Those who were Mendel’s confidants, who lived to the time of the rediscovery to share reminiscences, recalled Mendel’s dispassionate approach to Darwin, consistent with his existing writings. For example, Iltis (1966) interviewed Mendel’s collaborator, Gustav Niessl von Mayendorf, who, in Iltis’s words, “relates that Mendel, who was greatly interested in the idea of evolution, was far from being an adversary of the Darwinian theory, but always when Darwin’s name came up, he said that the theory was inadequate, that something was lacking” (p. 103). Mendel’s nephew, Ferdinand Schindler, a physician who during his schooling lived near Mendel and with his brothers visited him often, offered a similar recollection in a 1902 letter to William Bateson. Apologising for any grammatical errors, Schindler wrote the letter in English, quoted here exactly as in the original:

The died abbot Mendel was a man of liberal principles …. He readed with the greatest interest Darwin’s works in the German translation and admired his genius, though he did not agree to all principles of this immortal natural philosopher. But it can be, that my uncle in the latter part of his life, retired from scientical evolutionary questions, because he had many clerical enemies. He said often to us nephews, that we shall find at his heritage, papers for publication, that he could not publish during his life. But we did not receive anything from the cloister, not even a thing for remembrance.

(Coleman 1967, p. 10)

Schindler’s recollection of manuscripts Mendel delayed publishing for fear of “clerical enemies” may shed light on a glaring question: why did Mendel in his publications apparently include veiled references to Darwin, Unger, and Nägeli without naming them? All three were famous at the time for their evolutionary views, Darwin and Unger suffering public vilification from prominent members of the clergy, the latter in a forum Mendel witnessed. The contextual wording in Mendel’s papers is such that the name omissions are not blatant. Fellow naturalists reading Mendel’s papers would have known to whom he was referring, yet the unnamed individuals would not be obvious to someone unfamiliar with the relevant science. This may have been Mendel’s approach to acknowledging evolutionary experts in a way that would not be obvious to his “clerical enemies”. Nonetheless, as is the case all too often, we can only speculate here, given the absence of direct substantiation.

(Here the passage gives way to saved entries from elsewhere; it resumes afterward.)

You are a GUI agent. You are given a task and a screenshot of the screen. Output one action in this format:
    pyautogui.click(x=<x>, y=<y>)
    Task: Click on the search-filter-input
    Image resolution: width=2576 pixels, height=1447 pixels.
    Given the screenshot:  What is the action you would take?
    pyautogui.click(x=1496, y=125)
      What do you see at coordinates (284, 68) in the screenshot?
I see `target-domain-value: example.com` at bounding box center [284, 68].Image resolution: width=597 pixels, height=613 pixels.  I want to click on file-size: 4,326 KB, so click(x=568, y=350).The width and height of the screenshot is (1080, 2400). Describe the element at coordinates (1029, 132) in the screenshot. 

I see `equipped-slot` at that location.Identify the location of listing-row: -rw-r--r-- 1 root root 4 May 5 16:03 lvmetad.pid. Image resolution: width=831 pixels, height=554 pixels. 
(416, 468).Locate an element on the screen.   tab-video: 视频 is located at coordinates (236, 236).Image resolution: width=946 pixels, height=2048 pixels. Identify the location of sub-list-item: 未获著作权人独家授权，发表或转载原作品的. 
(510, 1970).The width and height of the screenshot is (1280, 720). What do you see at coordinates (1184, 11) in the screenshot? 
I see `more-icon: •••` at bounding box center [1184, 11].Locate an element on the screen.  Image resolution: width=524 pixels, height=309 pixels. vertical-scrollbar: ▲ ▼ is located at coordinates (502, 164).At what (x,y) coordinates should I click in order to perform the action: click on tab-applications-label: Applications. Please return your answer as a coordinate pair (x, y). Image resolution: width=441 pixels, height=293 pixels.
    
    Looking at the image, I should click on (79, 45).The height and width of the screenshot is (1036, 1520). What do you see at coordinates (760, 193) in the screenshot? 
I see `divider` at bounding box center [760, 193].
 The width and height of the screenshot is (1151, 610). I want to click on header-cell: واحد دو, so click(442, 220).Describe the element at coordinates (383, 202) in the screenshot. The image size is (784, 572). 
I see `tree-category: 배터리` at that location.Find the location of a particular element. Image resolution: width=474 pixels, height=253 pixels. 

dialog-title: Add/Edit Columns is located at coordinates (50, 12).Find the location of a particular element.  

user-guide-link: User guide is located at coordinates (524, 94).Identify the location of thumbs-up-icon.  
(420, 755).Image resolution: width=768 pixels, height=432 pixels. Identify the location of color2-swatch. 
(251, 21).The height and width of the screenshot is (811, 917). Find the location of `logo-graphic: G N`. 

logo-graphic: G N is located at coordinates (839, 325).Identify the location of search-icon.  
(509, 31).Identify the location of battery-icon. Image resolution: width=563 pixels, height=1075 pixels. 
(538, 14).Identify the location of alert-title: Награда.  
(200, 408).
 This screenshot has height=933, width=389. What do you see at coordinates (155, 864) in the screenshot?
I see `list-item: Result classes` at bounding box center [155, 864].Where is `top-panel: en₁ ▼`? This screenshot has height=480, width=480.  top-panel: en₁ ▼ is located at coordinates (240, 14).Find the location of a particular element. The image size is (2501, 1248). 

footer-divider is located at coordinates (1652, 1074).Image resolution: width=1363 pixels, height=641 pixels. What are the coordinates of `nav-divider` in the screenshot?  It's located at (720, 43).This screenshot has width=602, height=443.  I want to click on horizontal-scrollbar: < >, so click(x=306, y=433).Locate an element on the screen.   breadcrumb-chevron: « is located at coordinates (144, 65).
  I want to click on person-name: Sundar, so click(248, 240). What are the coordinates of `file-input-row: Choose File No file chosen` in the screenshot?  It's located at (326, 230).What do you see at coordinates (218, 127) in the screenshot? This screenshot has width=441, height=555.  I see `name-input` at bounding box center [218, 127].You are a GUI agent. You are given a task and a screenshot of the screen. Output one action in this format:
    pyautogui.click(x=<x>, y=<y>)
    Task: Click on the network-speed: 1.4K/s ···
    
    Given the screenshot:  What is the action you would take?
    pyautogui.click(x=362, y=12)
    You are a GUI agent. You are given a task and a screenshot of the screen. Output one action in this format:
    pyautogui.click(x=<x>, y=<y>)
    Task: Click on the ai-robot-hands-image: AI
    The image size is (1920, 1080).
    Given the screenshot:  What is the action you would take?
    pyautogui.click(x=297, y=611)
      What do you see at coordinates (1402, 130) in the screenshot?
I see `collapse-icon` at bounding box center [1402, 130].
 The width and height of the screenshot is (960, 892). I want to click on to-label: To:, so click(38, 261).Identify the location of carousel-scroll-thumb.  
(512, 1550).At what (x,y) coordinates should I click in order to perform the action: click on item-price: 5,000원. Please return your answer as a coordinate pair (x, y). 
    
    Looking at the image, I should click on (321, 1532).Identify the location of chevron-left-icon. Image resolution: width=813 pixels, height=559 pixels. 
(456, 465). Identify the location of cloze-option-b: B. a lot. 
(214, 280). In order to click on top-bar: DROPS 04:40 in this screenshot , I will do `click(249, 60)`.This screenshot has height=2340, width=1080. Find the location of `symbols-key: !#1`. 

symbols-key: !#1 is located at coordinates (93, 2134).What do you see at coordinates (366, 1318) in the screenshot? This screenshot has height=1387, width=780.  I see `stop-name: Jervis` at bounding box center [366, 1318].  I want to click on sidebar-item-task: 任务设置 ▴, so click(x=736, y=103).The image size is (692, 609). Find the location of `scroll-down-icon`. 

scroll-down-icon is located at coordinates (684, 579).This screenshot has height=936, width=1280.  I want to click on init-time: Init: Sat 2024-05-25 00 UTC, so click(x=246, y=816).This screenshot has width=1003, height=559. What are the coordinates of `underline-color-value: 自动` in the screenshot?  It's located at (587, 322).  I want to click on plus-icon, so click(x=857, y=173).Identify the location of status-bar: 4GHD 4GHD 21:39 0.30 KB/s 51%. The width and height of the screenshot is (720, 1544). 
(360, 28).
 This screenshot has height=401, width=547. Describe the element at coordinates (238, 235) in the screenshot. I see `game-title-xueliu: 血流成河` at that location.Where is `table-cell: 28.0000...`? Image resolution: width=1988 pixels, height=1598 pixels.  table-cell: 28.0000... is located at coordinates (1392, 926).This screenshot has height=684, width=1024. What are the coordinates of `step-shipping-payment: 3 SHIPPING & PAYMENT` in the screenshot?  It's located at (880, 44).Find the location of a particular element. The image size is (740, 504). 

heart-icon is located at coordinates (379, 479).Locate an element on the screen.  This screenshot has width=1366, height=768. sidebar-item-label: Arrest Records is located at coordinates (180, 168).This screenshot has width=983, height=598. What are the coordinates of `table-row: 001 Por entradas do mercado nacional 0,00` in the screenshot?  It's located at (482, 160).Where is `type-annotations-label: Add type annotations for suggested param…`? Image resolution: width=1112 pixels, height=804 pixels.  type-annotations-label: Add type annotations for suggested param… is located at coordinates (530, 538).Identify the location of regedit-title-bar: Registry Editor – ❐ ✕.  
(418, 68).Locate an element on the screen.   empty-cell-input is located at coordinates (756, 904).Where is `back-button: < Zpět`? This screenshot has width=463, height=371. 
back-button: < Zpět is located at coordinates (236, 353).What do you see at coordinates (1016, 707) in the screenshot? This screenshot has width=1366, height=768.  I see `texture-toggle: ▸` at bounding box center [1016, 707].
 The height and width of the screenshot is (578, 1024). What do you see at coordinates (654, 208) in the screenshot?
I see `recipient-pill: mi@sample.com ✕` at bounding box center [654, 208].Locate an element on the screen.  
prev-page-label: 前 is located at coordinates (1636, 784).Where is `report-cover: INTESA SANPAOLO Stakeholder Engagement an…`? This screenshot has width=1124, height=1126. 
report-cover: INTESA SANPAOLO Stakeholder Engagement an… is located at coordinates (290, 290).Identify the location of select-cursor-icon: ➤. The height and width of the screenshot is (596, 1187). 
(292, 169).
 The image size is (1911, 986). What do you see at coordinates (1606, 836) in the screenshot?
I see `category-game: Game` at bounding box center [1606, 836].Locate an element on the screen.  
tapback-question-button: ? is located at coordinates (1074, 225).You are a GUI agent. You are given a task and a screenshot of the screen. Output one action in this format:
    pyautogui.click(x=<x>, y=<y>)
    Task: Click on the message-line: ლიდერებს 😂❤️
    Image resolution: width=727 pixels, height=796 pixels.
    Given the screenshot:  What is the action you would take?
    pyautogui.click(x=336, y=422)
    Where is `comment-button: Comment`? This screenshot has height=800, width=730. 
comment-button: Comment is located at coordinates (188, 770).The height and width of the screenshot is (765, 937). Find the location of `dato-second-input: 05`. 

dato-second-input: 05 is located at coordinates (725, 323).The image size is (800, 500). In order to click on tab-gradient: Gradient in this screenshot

When the existing evidence is considered as a whole, the image that emerges of Mendel is one of a meticulous scientist who addressed evolutionary questions, was well-versed in the evolutionary literature of his day, was willing to privately point out errors on specific topics in Darwin’s books yet commend him on others, and whose overall research on plant hybridisation had evolutionary implications aligned with those of his predecessors and contemporaries. Mendel’s words and annotations portray neither the fervent advocacy of Darwin espoused by several of his closest collaborators, nor the vitriolic refutation of evolution flaunted by some of his fellow clergymen. As Hartl and Fairbanks (2007) put it, “above all Mendel’s paper appears to reflect the author’s simplicity, modesty, and guilelessness” (p. 975). These attributes extend well beyond Mendel’s classic paper; they pervade the whole of his writings and accord with the recollections of those who knew him.